[34 de 100] O futuro será totalitário, segundo Eugene Zamiatin

32Uma comparação se torna inevitável depois que se lê o romance “Nós”, do escritor russo Eugene Zamiatin (1884-1937), e o livro “1984”, do inglês George Orwell (1903-1950), embora o segundo leve a vantagem de ser muito conhecido e o primeiro quase nunca ser citado, lido ou reeditado. “Nós” chegou às livrarias em 1920 e a obra de Orwell, em 1943, no auge da Segunda Guerra Mundial (1939-1945). Ambos são narrativas sobre uma época futura em que um governo de totalitarismo absoluto controlava, à força, claro, a vida dos cidadãos. Assim, permitia-se apenas um modo de pensar e agir: o apoio incondicional ao Estado e à sua ideologia opressora em nome do suposto bem estar da coletividade. Zamiatin idealizou uma sociedade em que a pessoa comum vive sob constante vigilância, não apenas por parte do poder, como pela própria população, dos seus vizinhos, amigos e parentes, que sucumbiram a uma entidade onipresente e onipotente, que dizia olhar por todos e fez com que a delação seja uma forma de comportamento padrão natural, além de ferramenta cruel para vinganças mesquinhas. 

Não é mera coincidência qualquer semelhança com o que começava a acontecer com a Rússia naquele momento e nas três décadas seguintes, quando o país foi governado pelo tirano Joseph Stalin (1878-1953), ancorado em um regime que se denominou comunista ou socialista. No calor da revolução iniciada três anos antes do livro sair, quando se pregava a promessa de bonança para todos, Zamiatin se tornou um visionário e um profeta espantoso. Ele idealizou um Estado que se tornaria assombrosamente real, onde qualquer tipo de manifestação de criatividade ou de individualidade não era visto apenas como transgressor, mas subversivo no pior sentido e deveria, portanto, ser repreendido ou punido. Sua história se passa num futuro bem distante, no século XXVI, quando o mundo acabara de ver chegar ao fim a Guerra dos 200 anos, um conflito de dimensões tão absurdas que somente dois décimos da humanidade sobreviveram – vale lembrar que a bomba atômica ainda não tinha sido criada. 

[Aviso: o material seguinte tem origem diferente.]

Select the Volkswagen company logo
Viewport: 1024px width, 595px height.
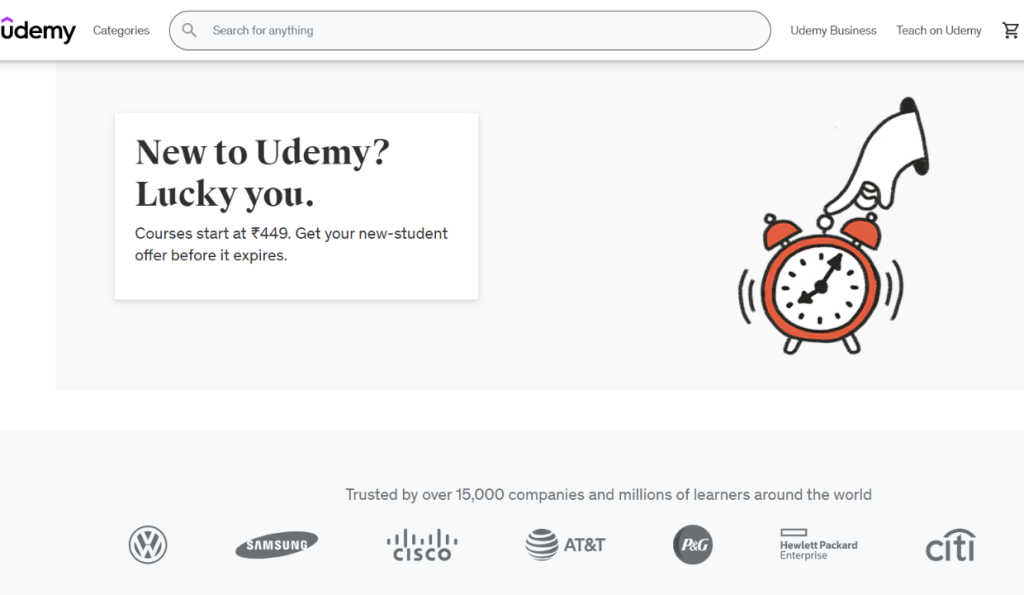(147, 545)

Para se manterem organizados e longe de ameaças, povos se isolaram atrás de imensas muralhas, que delimitaram fisicamente os domínios do que consideram a mais perfeita forma de organização humana conhecida até então – o Estado Uno. Nesse contexto, os habitantes moravam em apartamentos com paredes de vidro, andavam por ruas de vidro, trabalhavam em repartições de vidro. A estrutura não tinha qualquer sentido de contemporaneidade, mas de conveniência ou convergência, pois transformava a população no maior vigilante de si mesma – havia o propósito de que a transparência, a clareza e a coletividade funcionassem como conceitos-chaves plenos do regime estabelecido, de modo que tudo ficasse em harmonia, claro. Na prática, era preciso haver intimidação, censura e terrorismo policial. Para isso, foi montado um aparato oficial de vigilância e repressão, cujos membros eram chamados de Os Guardiões, que atuavam na busca incessante de subversivos – um conceito amplo e cruel que poderia atingir qualquer um que fosse entendido como responsável por algum sinal de dissidência. Delatada, a pessoa ficava sujeita à máquina executora do Benfeitor, o misterioso e imponente líder, que olha por todos e governa o Estado Uno com seu “amor frio e matemático”. 

Nesse não tão admirável mundo novo, as pessoas tinham horas marcadas para “empreenderem esforços de procriação”, em contatos sexuais extremamente impessoais, quase mecânicos. Eles podiam fechar cortinas apenas durante os encontros íntimos – essa transparência literal em “1984” aparece na forma das telas de vídeo, mas, em 1920, a presença da TV, ainda não inventada, era algo impensável. Mas o medo se estendia até mesmo ao simples ato de pensar. Noções como “meu” ou “seu” eram consideradas absurdas – daí o título do livro, como algo maior e coletivo, pelo qual todas as arbitrariedades eram cometidas. O nome ou número do personagem-narrador era D-503. A partir de seu diário, o leitor acompanha suas confidências, reflexões e impressões sobre o mundo em que ele vive. Outros personagens importantes na estória são I-330, U e O-90. Até que D-503 entra em conflito consigo mesmo por causa de uma mulher que lhe mostra o lado prazeroso – e proibido – de uma existência monótona e regrada que leva, sob constante vigilância de um “Big Brother”, para pegar emprestado uma expressão criada por Orwell. 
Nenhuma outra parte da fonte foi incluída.